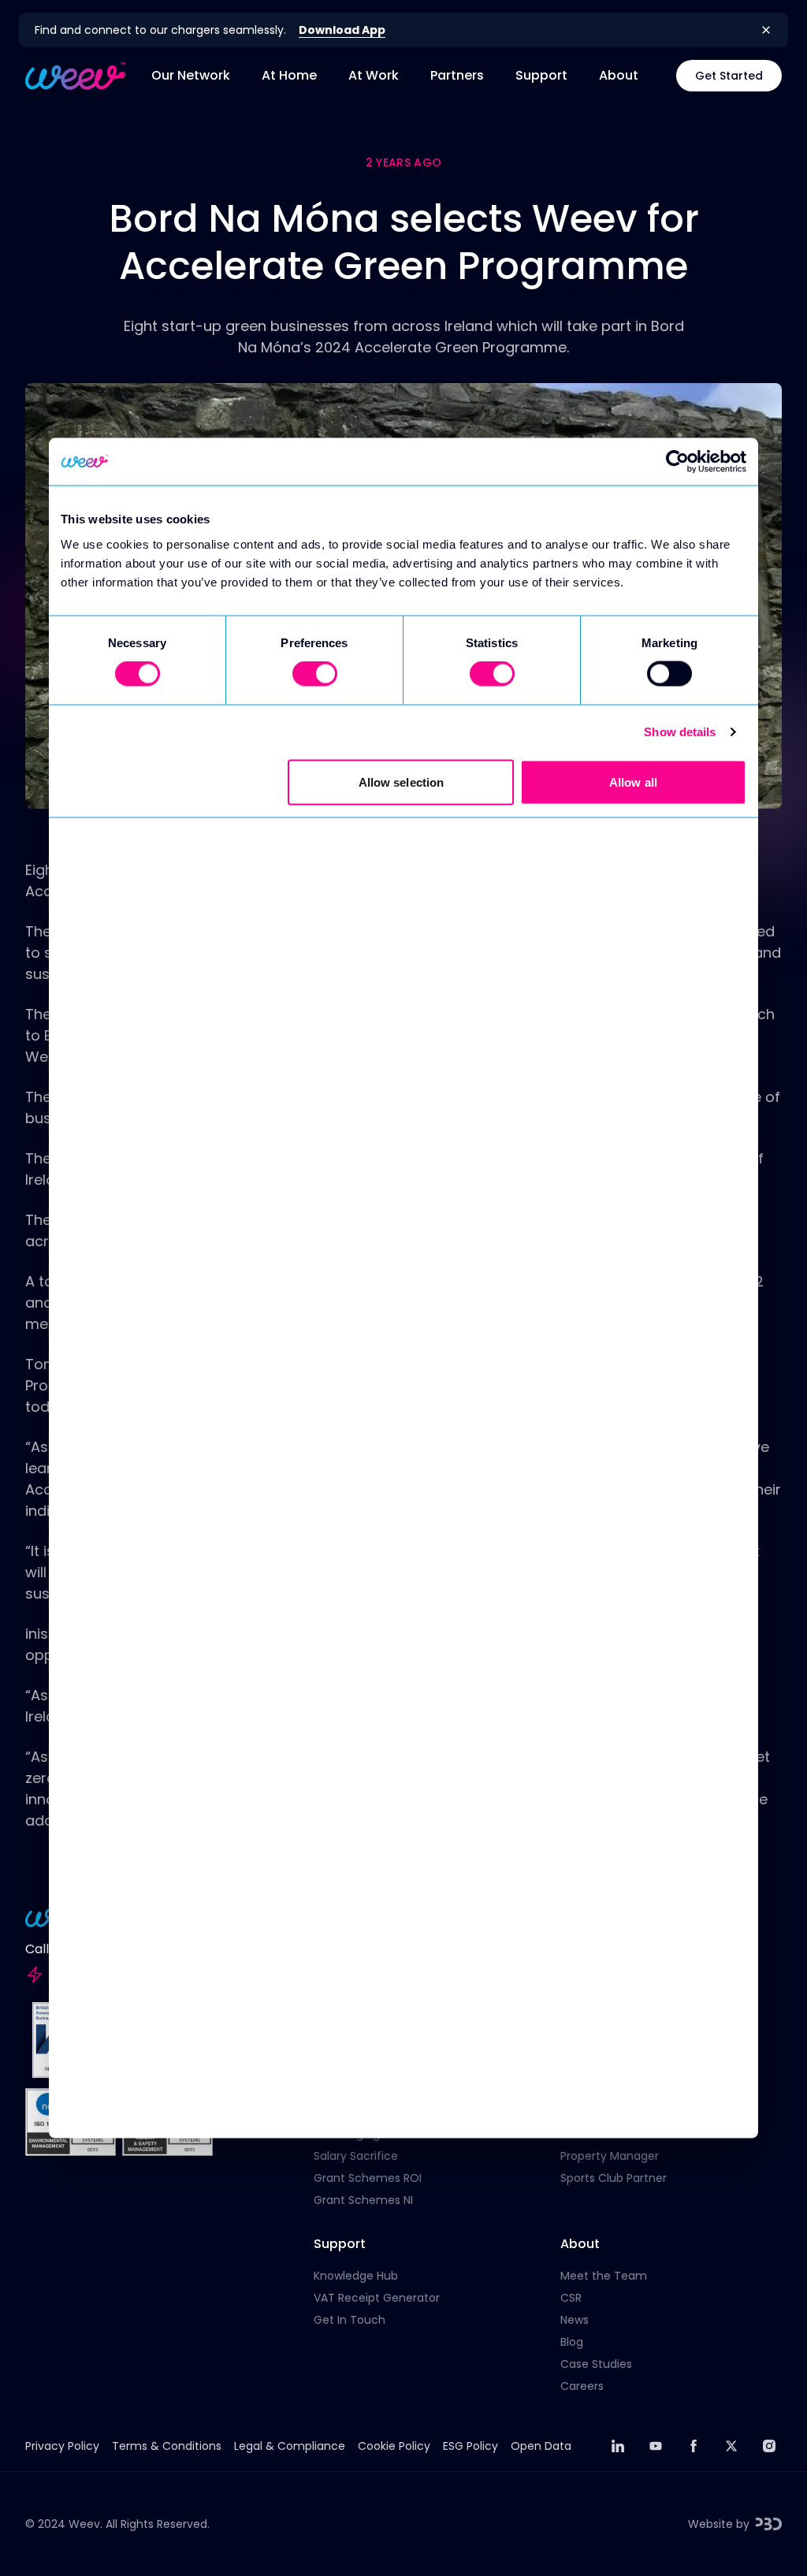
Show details (680, 732)
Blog (571, 2342)
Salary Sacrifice (356, 2156)
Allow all (633, 781)
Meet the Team (603, 2276)
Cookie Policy (394, 2446)
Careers (582, 2386)
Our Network (190, 75)
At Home (289, 75)
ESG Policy (470, 2446)
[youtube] (655, 2446)
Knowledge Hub (356, 2276)
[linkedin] (617, 2446)
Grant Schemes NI (363, 2200)
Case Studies (596, 2364)
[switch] (314, 674)
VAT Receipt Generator (377, 2298)
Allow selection (401, 781)
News (574, 2320)
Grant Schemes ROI (368, 2178)
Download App (342, 30)
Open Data (541, 2446)
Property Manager (609, 2156)
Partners (457, 75)
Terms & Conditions (166, 2446)
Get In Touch (349, 2320)
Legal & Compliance (289, 2446)
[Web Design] (769, 2524)
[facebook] (693, 2446)
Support (541, 75)
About (618, 75)
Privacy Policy (62, 2446)
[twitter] (731, 2446)
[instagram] (769, 2446)
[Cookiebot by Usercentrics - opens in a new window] (677, 462)
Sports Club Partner (613, 2178)
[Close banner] (766, 30)
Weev (84, 2524)
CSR (571, 2298)
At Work (373, 75)
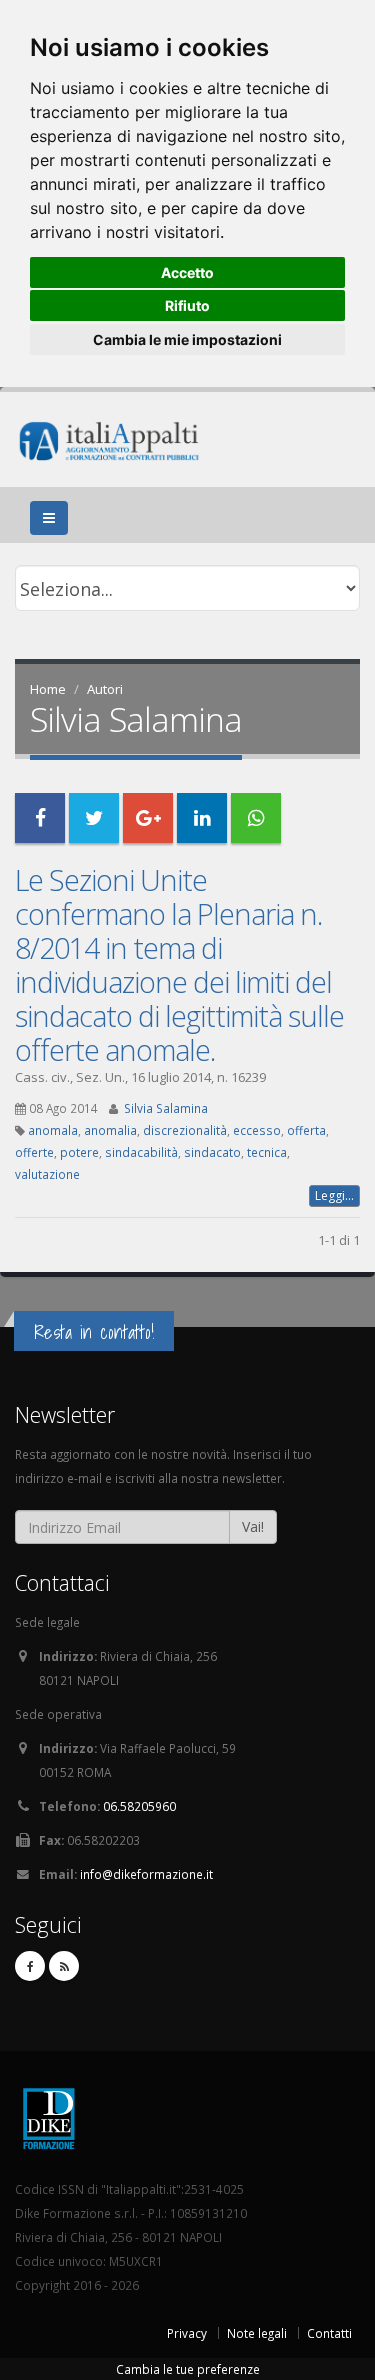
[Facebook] (30, 1966)
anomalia (110, 1130)
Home (48, 689)
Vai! (253, 1526)
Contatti (329, 2333)
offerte (34, 1152)
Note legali (257, 2333)
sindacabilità (141, 1152)
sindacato (212, 1152)
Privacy (187, 2333)
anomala (53, 1130)
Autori (105, 689)
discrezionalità (185, 1130)
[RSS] (64, 1966)
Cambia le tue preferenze (188, 2369)
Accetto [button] (187, 272)
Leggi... (334, 1195)
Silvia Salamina (166, 1108)
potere (79, 1152)
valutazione (47, 1174)
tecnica (267, 1152)
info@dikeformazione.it (146, 1874)
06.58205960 (139, 1806)
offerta (306, 1130)
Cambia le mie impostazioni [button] (187, 339)
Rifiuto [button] (187, 305)
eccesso (257, 1130)
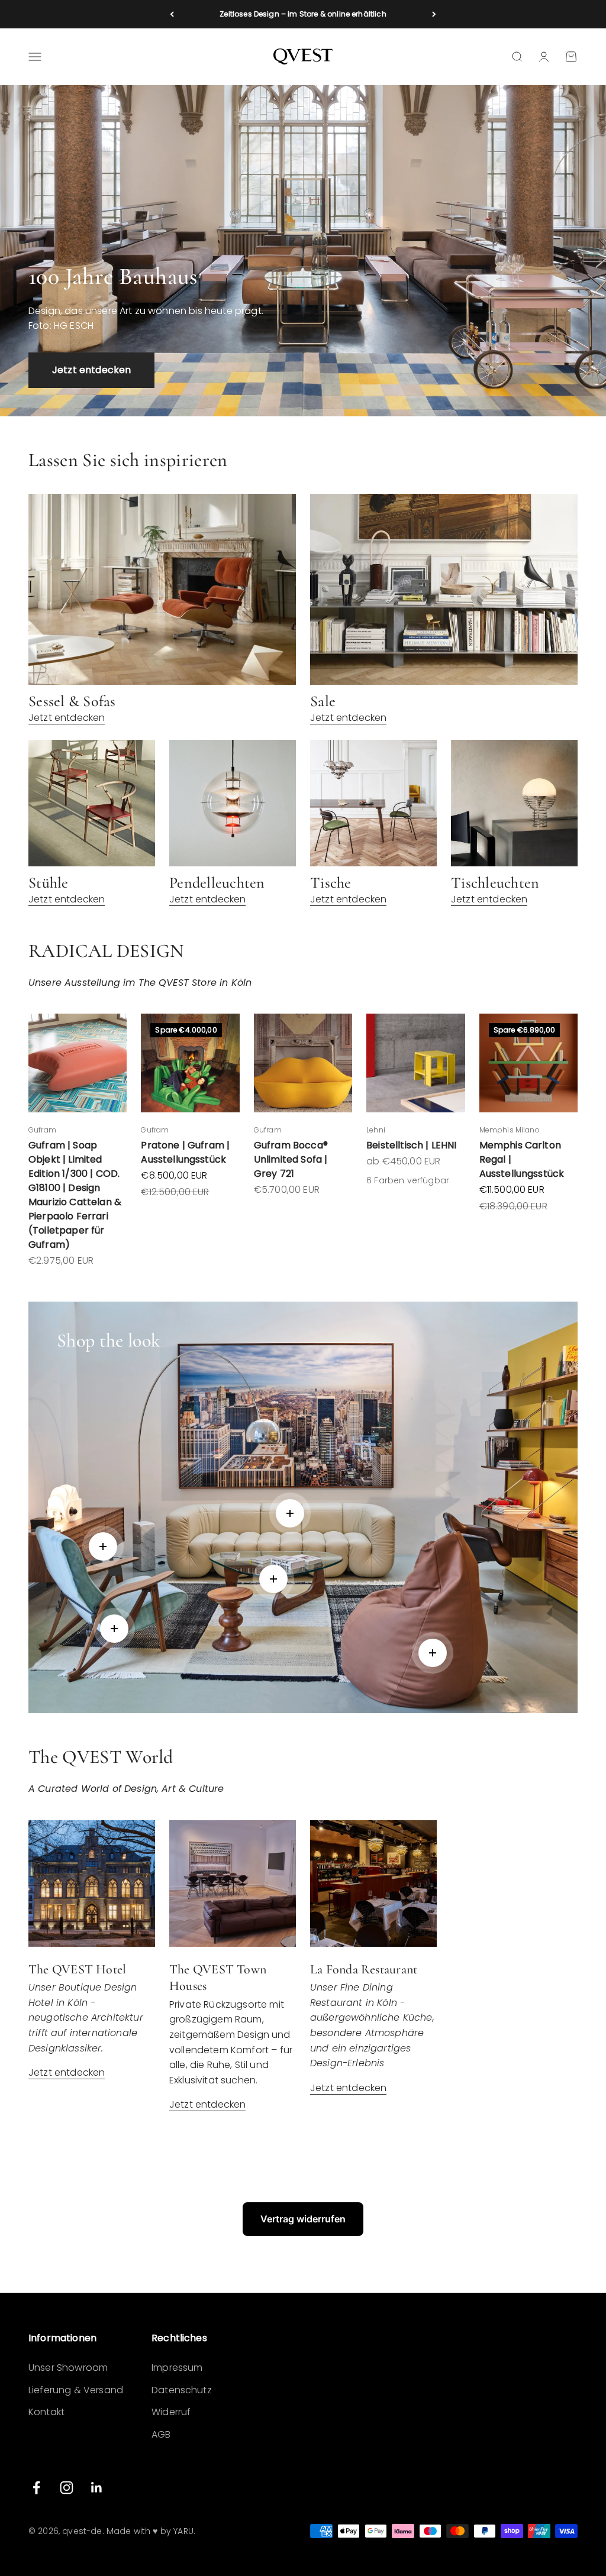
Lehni (375, 1130)
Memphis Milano (509, 1130)
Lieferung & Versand (75, 2390)
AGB (161, 2434)
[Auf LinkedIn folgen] (97, 2488)
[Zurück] (172, 14)
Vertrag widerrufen (303, 2219)
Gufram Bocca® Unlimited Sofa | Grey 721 (291, 1159)
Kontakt (46, 2412)
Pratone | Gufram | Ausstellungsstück (185, 1152)
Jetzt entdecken (91, 370)
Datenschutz (182, 2390)
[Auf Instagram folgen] (67, 2488)
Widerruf (171, 2412)
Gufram (42, 1130)
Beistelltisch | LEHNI (411, 1145)
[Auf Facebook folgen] (36, 2488)
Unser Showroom (68, 2367)
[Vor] (434, 14)
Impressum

• Directions for this task: Transcribe word for word the lines from the one holding "Gufram (42, 1130)" to the last line of the listing above, inclusive.

• Solution:
Gufram (42, 1130)
Beistelltisch | LEHNI (411, 1145)
[Auf Facebook folgen] (36, 2488)
Unser Showroom (68, 2367)
[Vor] (434, 14)
Impressum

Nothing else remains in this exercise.